When I look outside when it rains, I try to find a colorful rainbow. A rainbow is bright, beautiful, and you always think there is something better at the end of that rainbow, possibly even treasure beyond imagining.
I have been thinking a lot lately about diversity in the world. I haven’t seen it much, especially since March. My heart is heavy knowing we are not kind to one another. Matthew 22:39 states, “you shall love your neighbor as yourself" (NRSVCE). I don’t see love, all I have seen is hatred amongst our brothers and sisters. Why? Aren’t we all one body in Christ?
I was born and raised in Kentucky. A lot of people’s first thought is Kentucky is so backward, especially with their views. But what I remember from living in Kentucky is all the diversity. It was a melting pot of the world, and that is how I look back at my hometown of Elizabethtown. Elizabethtown is next to the Fort Knox military base. I remember seeing people of all shapes, sizes, colors, and religions. This town and the people around me that I encountered while growing up shaped me to be the person, the human being I am. It didn’t matter to my friends (or to me, for that matter) what race they were, their family’s political affiliation, religion, or whether they were cheerleaders, football players, or baseball players. Those were just titles. My mother raised me to see the good in others’ hearts, and not to disregard the differences, but to recognize the differences between us strengthen the whole body of Christ. Titles and other characteristics do not define who we are.
What is more important? That you are in a particular political party or that you are a kind and loving person? As Galatians 3:28 states, “There is neither Jew nor Greek, there is neither slave nor free person, there is not male or female; for you are all one in Jesus Christ" (NRSVCE). When I encounter someone, I do not see classifications; I only see Christ in that person. This begs the question: Who do we say that we are?
I am Amy - a government employee, a part of a political party, a white woman. But, these titles and characteristics are not who we are. We are children of God, and we all need to be able to look past individual characteristics or group associations and look at their hearts.

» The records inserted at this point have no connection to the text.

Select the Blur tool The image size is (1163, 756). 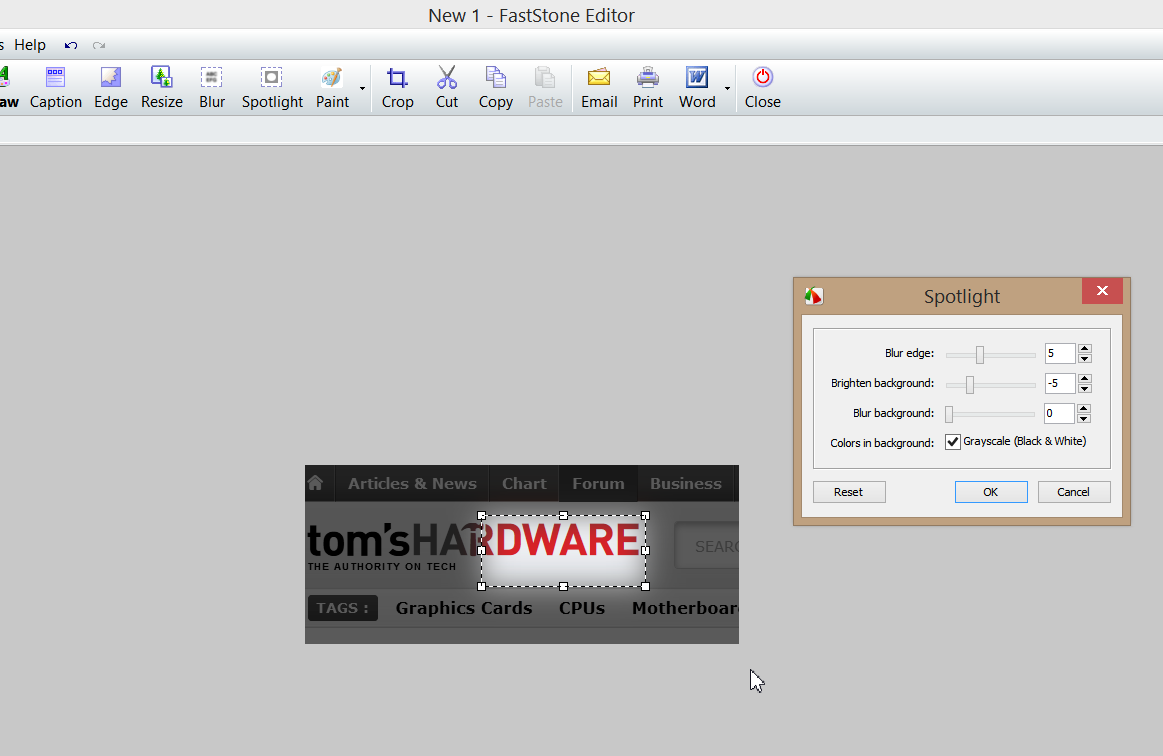coord(212,78)
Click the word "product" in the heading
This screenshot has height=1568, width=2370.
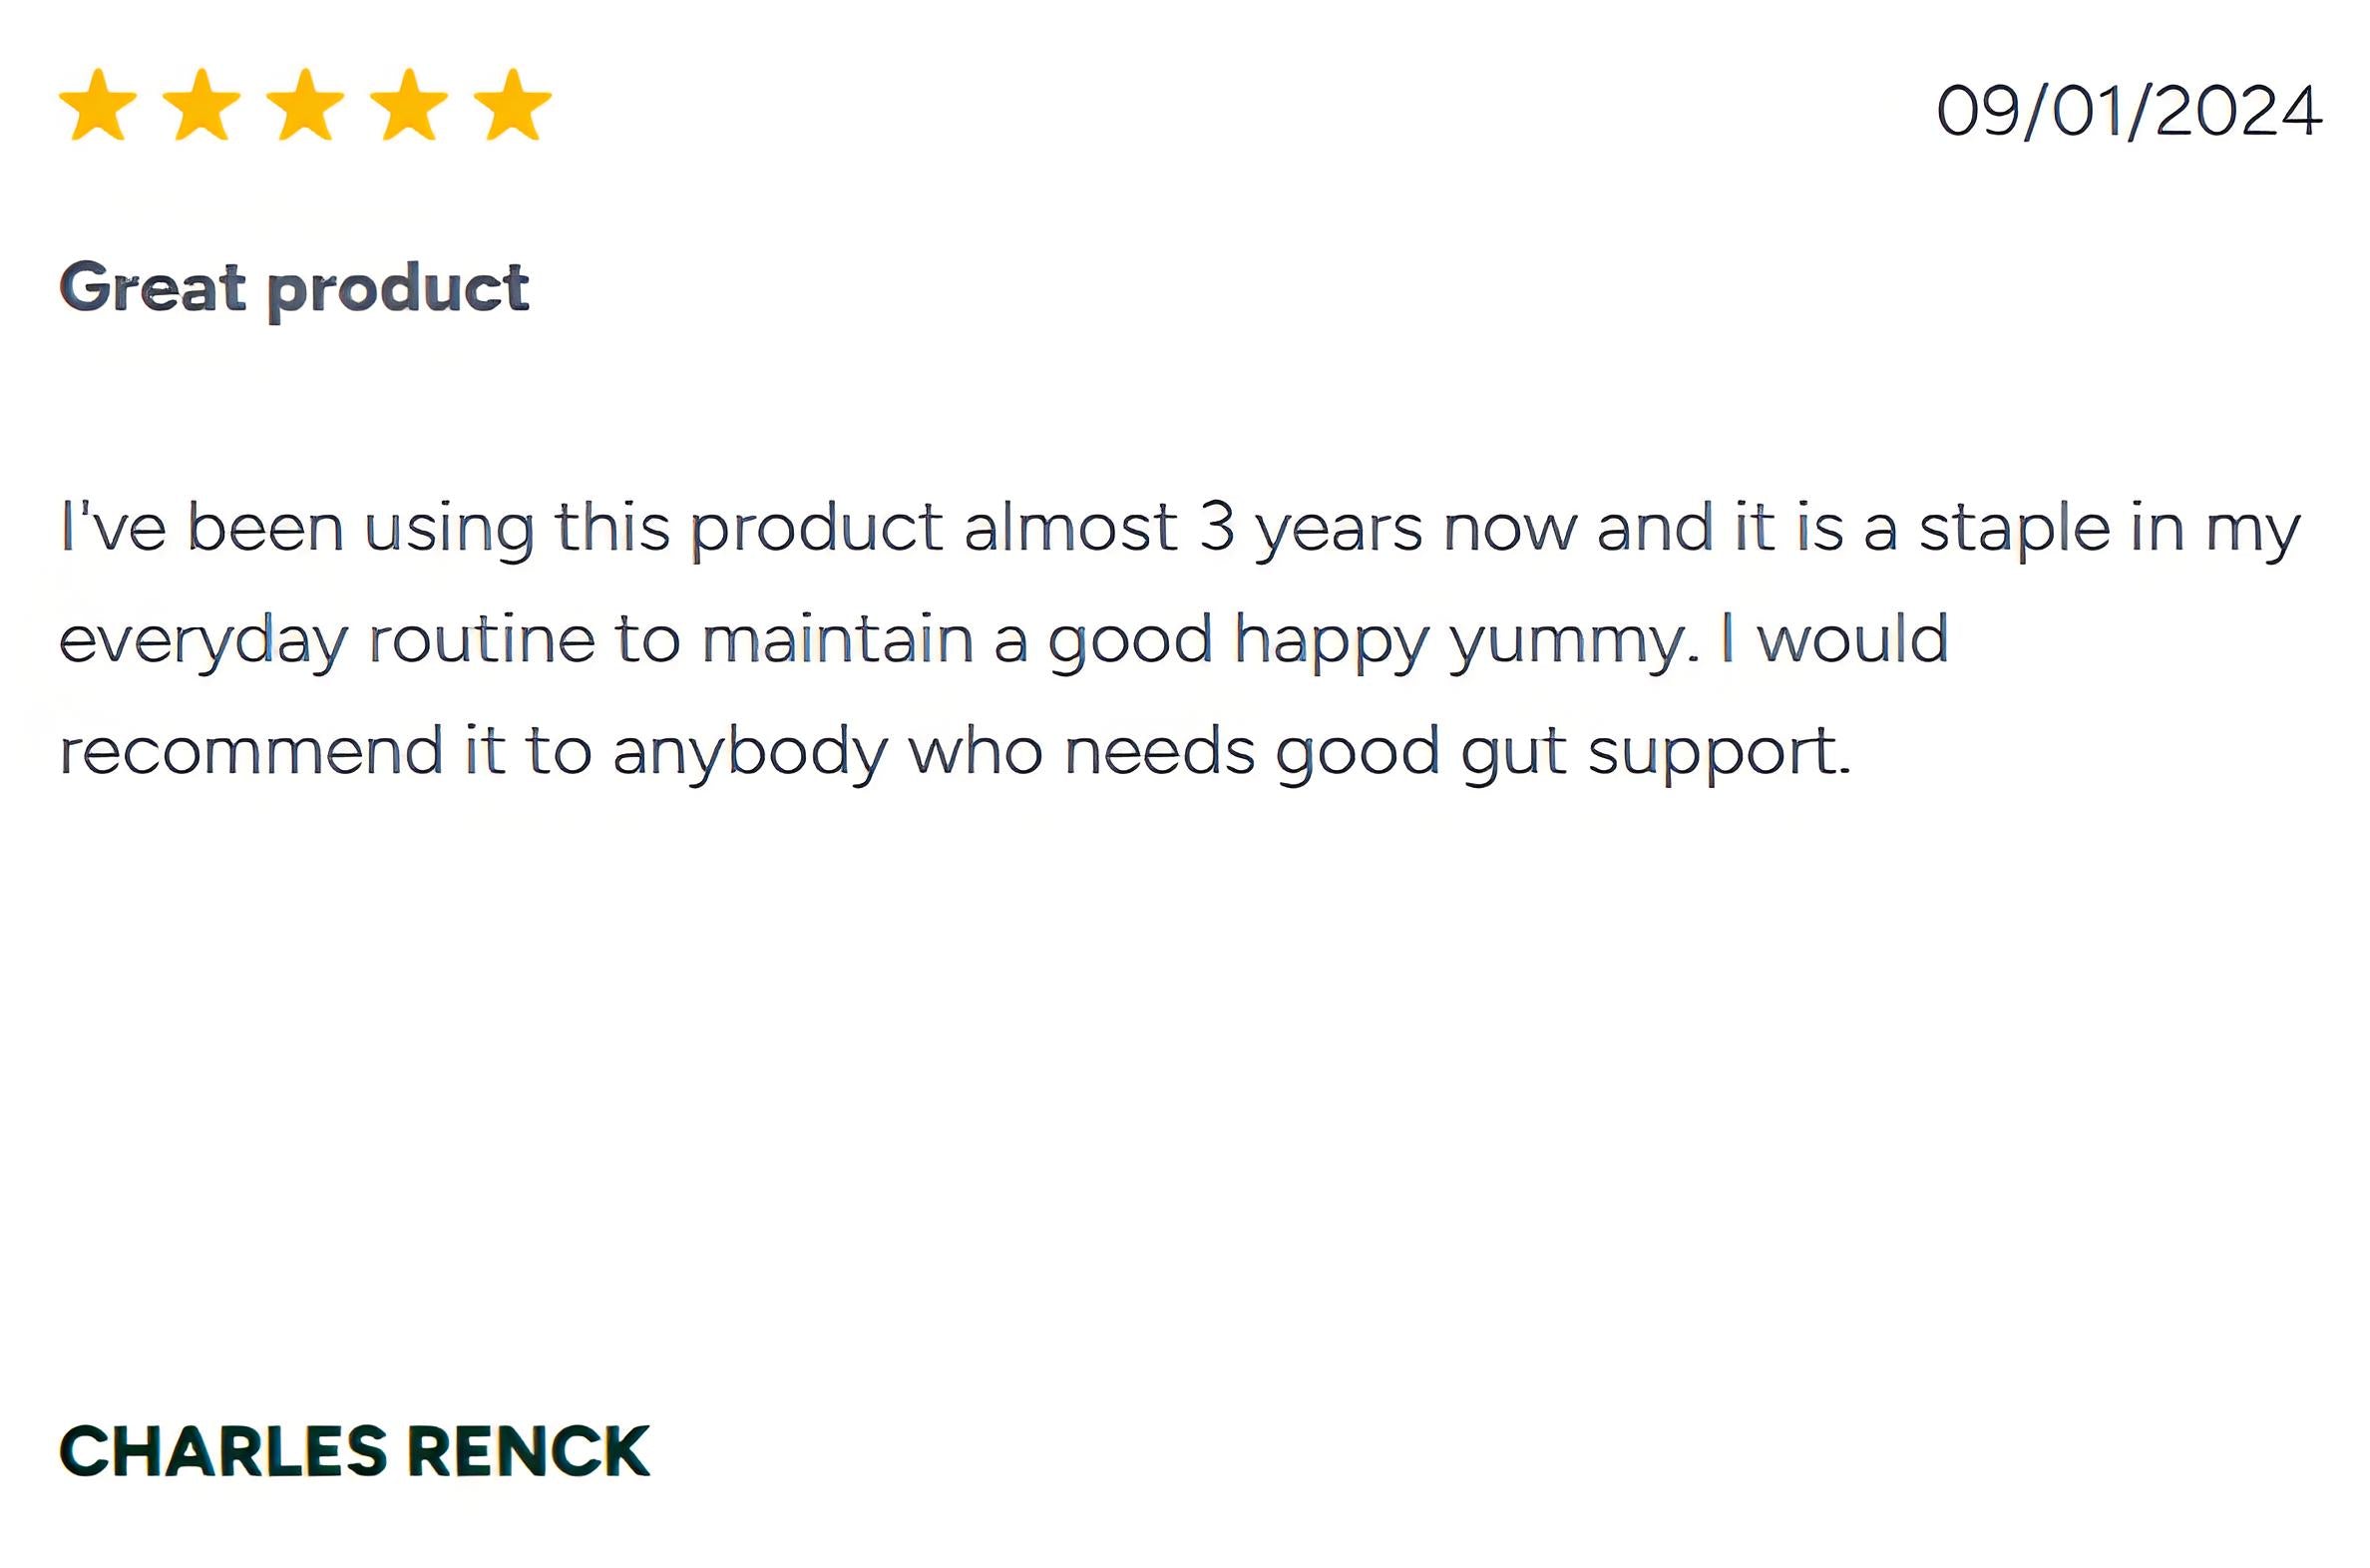398,290
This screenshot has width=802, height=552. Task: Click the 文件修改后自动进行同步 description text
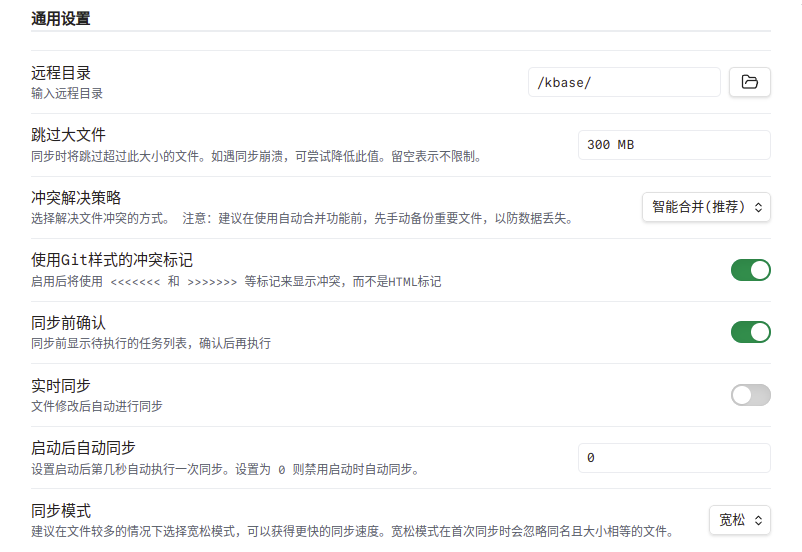pyautogui.click(x=96, y=406)
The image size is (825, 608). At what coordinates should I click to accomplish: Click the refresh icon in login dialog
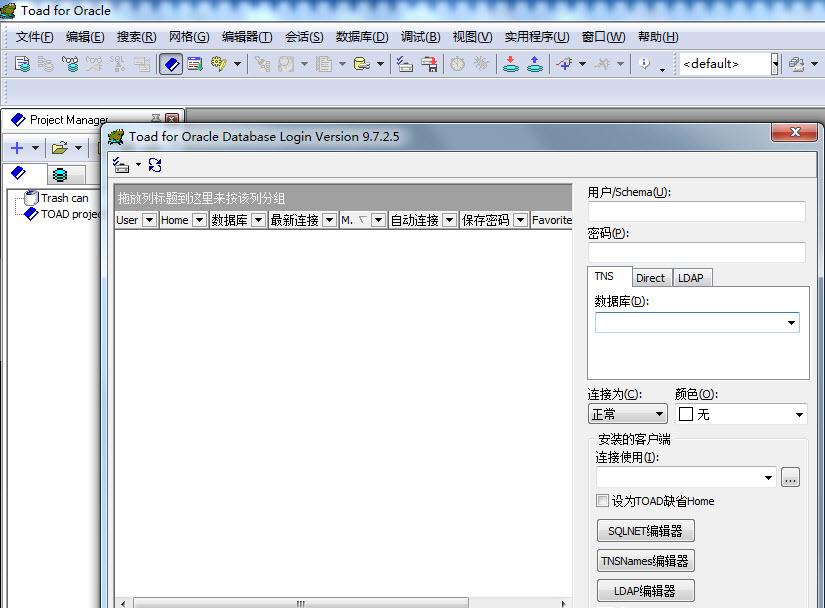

I recently saw that a journalist told another journalist he had decided to remove people that didn’t go along with his political views from his life. I thought, why? What does politics have to do with who that person really is? I have people in my life with views that are very different from mine, including politics, religion, and other beliefs. I am not going to push anyone away just because their opinions are different from mine. I wouldn’t be the person I am today if it weren’t for all my friends and family’s various backgrounds, religious beliefs, and cultures. I have a multicultural blend of friends from countries such as Ecuador to India, to Japan. My friends and family come from different religious backgrounds as well, from Buddhists to atheists. I have learned so much from all of them. I just wouldn’t be Amy without them. Apart from learning from them, God placed them in my life to serve them, and by serving them, I serve Christ.
"Maybe this is why we’re seeing so much hatred and division these days: we’re no longer seeing Jesus when we look at our brothers and sisters."
There is a song called “Bleed the Same” by Kirk Franklin, Toby Mac, and Mandisa. The words “we all bleed the same” is in an incredibly moving part of the song. As human beings, we all have different personalities and points of view, based on our cultural backgrounds and life events we’ve experienced, even as Catholics. But seeing fellow Catholics bad-mouthing each other on social media has been heartbreaking. We have to ask ourselves, what really matters? What matters is we are all one body, and we all bleed the same color - the color of love. Jesus shed his blood for us so that we can spread the Gospel of love. When we come together despite our differences, we show (not just tell) the world of this love.
If we didn’t have all kinds of people in our lives, we wouldn’t be who we are. I am who I am because of the people who have shaped me into being Amy. The titles or group affiliations that I have don’t define who I am, it’s the love that people have shown me that I spread to others.
As we go into the Advent season, look to Jesus in prayer, and show more kindness and love to others. God knows that each of us has much to pray for. God has called us each by name to spread his message of love. Finding the treasure at the end of the rainbow is the best feeling. At the end of the rainbow, that gift of treasure is the glory of the Child Jesus - given to us at Christmas. May we all find love again in this season of renewal and joy. By grace, may God empower us to follow in the footsteps of our Lord, who walked this earth and showed us how to love by his actions. May we always remember who we are! Children of God.
Let us always see the best version of ourselves, see the best in each other, and love even when it hurts - let us truly be the Body of Christ.